EPWU STORMWATER SYSTEM RESPONDS AS RAIN INUNDATES THE CITY
El Paso Water Utilities’ stormwater system has been pressed into action by this week’s rain storms. The utility apologizes for the inconvenience experienced by commuters Wednesday morning when I-10 flooded in the Copia Street area. Crews pumped stormwater from an adjacent pond and cleared the area of debris to alleviate the flooding. Traffic was flowing smoothly within a few hours.
Today, the central area continues to receive heavy rains. The ponds, pump stations and pipes are at full capacity. Our crews are working around the clock to keep freeway traffic moving, but water may enter the traffic lanes on I-10 if the rain does not stop. Please allow for extra time in your commute.
All other parts of the system are currently working well and all major facilities are functioning properly. Stormwater crews remain on high alert, and vactor trucks are being dispatched to remove standing water in some flooded areas.
Several completed master plan projects were among those most tested by yesterday’s stormy weather, including:
- Central El Paso: Inlets helped keep water off of neighborhood streets and channeled it into the Government Hills Ditch. (Click here to access video)
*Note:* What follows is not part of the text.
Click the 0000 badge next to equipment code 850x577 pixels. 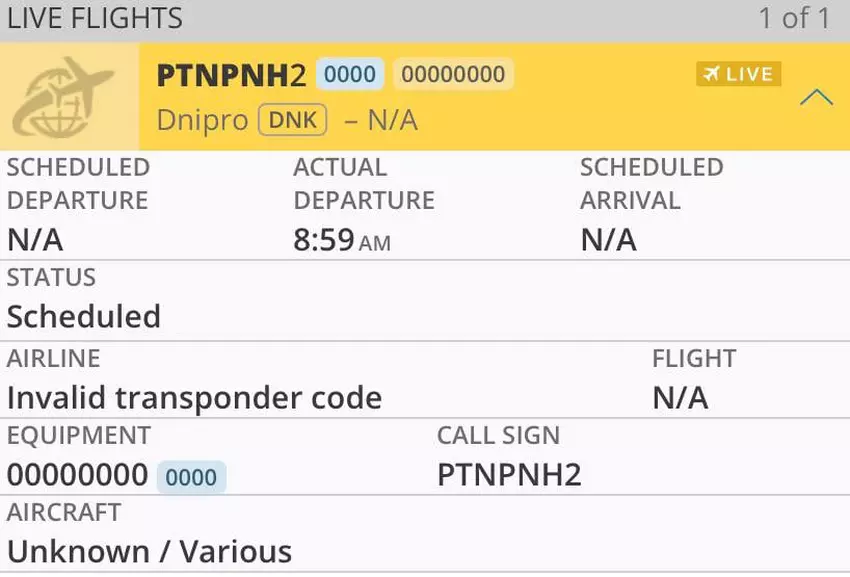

- Northeast El Paso: Northeast Channel No. 2 moved thousands of gallons of runoff from north of Transmountain Road. (Click here to access video)
- West El Paso: Plaza Redonda conveys runoff from a residential area to a nearby arroyo. (See photo attached)
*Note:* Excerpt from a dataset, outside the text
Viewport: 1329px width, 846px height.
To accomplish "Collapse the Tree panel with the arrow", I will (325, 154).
- East El Paso: Water flowed into the rebuilt Glen Campbell Pond. Structural damage and erosion no longer block the spillway, which previously caused 18-24 inches of flooding in nearby streets during heavy rainfall. (Click here to access video)
System improvements have significantly reduced flooding in Central El Paso; however, additional work must be completed to alleviate flooding in the area of Copia and I-10. El Paso Water Utilities has completed three phases of a multi-year, multi-million-dollar project. Subsequent phases will provide additional ponds to capture runoff from the mountains and pipelines and pumps to move water to the river.